Assoc. Prof. Klaus Schoeffmann (University of Klagenfurt, Austria) & Prof. Cathal Gurrin (Dublin City University, Ireland)
Keynote Title
From Concepts To Embeddings. Charting the use of AI in Digital Video and Lifelog Search over the last Decade
Abstract: In the past decade, the field of interactive multimedia retrieval has undergone a transformative evolution driven by the advances in artificial intelligence (AI). This keynote talk will explore the journey from early concept-based retrieval systems to the sophisticated embedding-based techniques that dominate the landscape today. By examining the progression of such AI-driven approaches at both the VBS (Video Browser Showdown) and the LSC (Lifelog Search Challenge), we will highlight the pivotal role of comparative benchmarking in accelerating innovation and establishing performance standards. We will also forward at the potential future developments in interactive multimedia retrieval benchmarking, including emerging trends, the integration of multimodal data, and the future comparative benchmarking challenges within our community.
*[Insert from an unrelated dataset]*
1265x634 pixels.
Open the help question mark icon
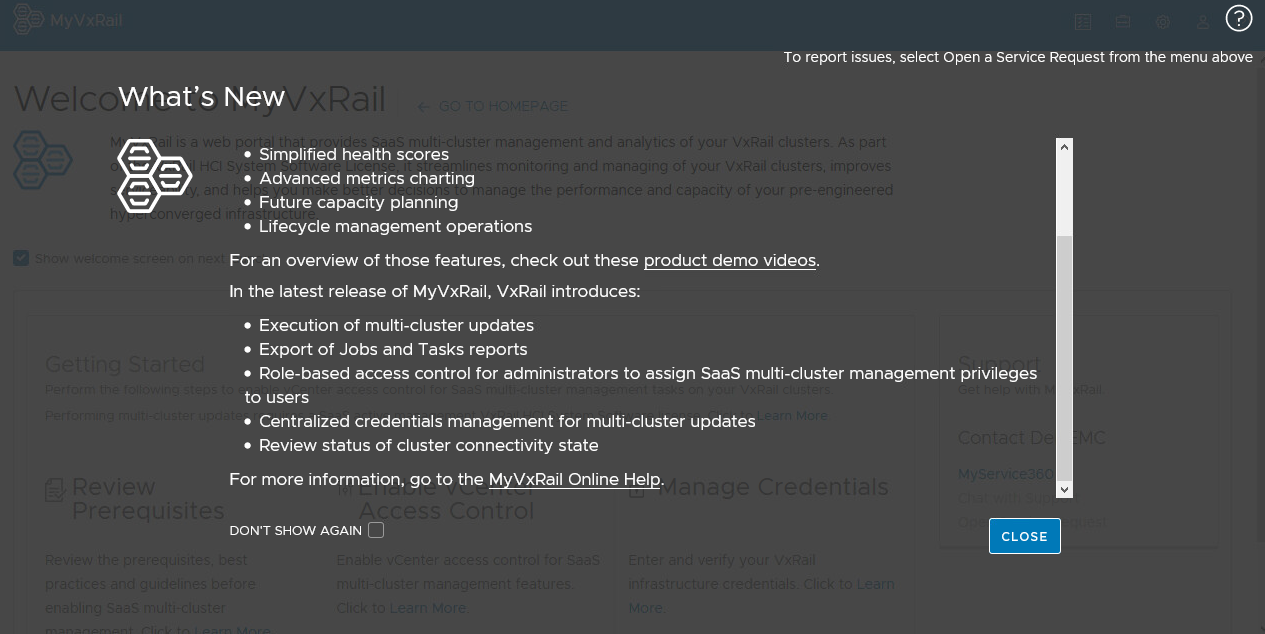pos(1239,18)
Prof. Huiyu Zhou, University of Leicester
Bio: Dr. Huiyu Zhou received a Bachelor of Engineering degree in Radio Technology from Huazhong University of Science and Technology of China, and a Master of Science degree in Biomedical Engineering from University of Dundee of United Kingdom, respectively. He was awarded a Doctor of Philosophy degree in Computer Vision from Heriot-Watt University, Edinburgh, United Kingdom. Dr. Zhou currently is a full Professor at School of Computing and Mathematical Sciences, University of Leicester, United Kingdom. He has published over 500 peer-reviewed papers in the field. His research work has been or is being supported by UK EPSRC, ESRC, AHRC, MRC, EU, Innovate UK, Royal Society, British Heart Foundation, Leverhulme Trust, Puffin Trust, Alzheimer’s Research UK, Invest NI and industry. Homepage: https://le.ac.uk/people/huiyu-zhou
Keynote Title
Video Understanding for Behavioural Analysis
Abstract: Video understanding has emerged as a powerful tool in behavioural analysis, offering innovative methodologies to capture and interpret complex behaviours from visual data. This talk explores the various techniques used in video understanding, including machine learning, deep learning, and computer vision, which can be used to address the challenges in this field, such as accurately detecting and tracking multiple subjects, recognising subtle and nuanced behaviours, and managing large volumes of video data. The application of video understanding extends across numerous sectors from multimedia, healthcare to security, with potential to revolutionise behavioural analysis and beyond.
Prof Zhou will share his experience and insights in video understanding for behavioural analysis. He will present a case study on Parkinson’s disease (PD) diagnosis to demonstrate the capability of video understanding in healthcare. He will describe the methodologies developed to analyse behaviours in both animals (e.g, mice) and humans. These include pioneering techniques for detecting and tracking single and multiple mice, recognising individual and social behaviours, conducting comprehensive social behaviour analysis, and also for distinguishing between normal and PD-afflicted mice by examining their interactions and movements. He will conclude with a vision for the future of video understanding in behavioural analysis, along with an outline for the anticipated advancements in technology and methodology, the potential for broader applications, and the ongoing research efforts aimed at overcoming current limitations.
Prof Mark Plumbley, University of Surrey
Bio:
Prof. Mark Plumbley is Professor of Signal Processing at the Centre for Vision, Speech and Signal Processing (CVSSP) at the University of Surrey, in Guildford, UK. He is an expert on analysis and processing of audio, using a wide range of signal processing and machine learning methods. He led the first international data challenge on Detection and Classification of Acoustic Scenes and Events (DCASE), and is a co-editor of the book “Computational Analysis of Sound Scenes and Events” (Springer, 2018). He currently holds a 5-year EPSRC Fellowship “AI for Sound” on automatic recognition of everyday sounds. He is a Member of the IEEE Signal Processing Society Technical Committee on Audio and Acoustic Signal Processing, and a Fellow of the IET and IEEE.
Keynote Title
Machine Learning for Everyday Sounds: Recognition, Captioning, Visualization, Separation and Generation of Audio
Abstract:
The last few years has seen a rapid increase of interest in machine learning for everyday sounds. Starting a decade ago with acoustic scene classification and sound event detection, the challenges and workshops on Detection and Classification of Acoustic Scenes and Events (DCASE) have brought together researchers from academia and industry to establish a new research community. In this talk, I will highlight some of the recent work taking place in this area at the University of Surrey, including pretrained audio neural networks (PANNs), audio captioning, audio visualization, audio source separation and audio generation (AudioLDM). I will also mention some cross-cutting issues such as dataset collection and algorithm efficiency, and discuss how we might design future audio machine learning applications for the benefit of people and society.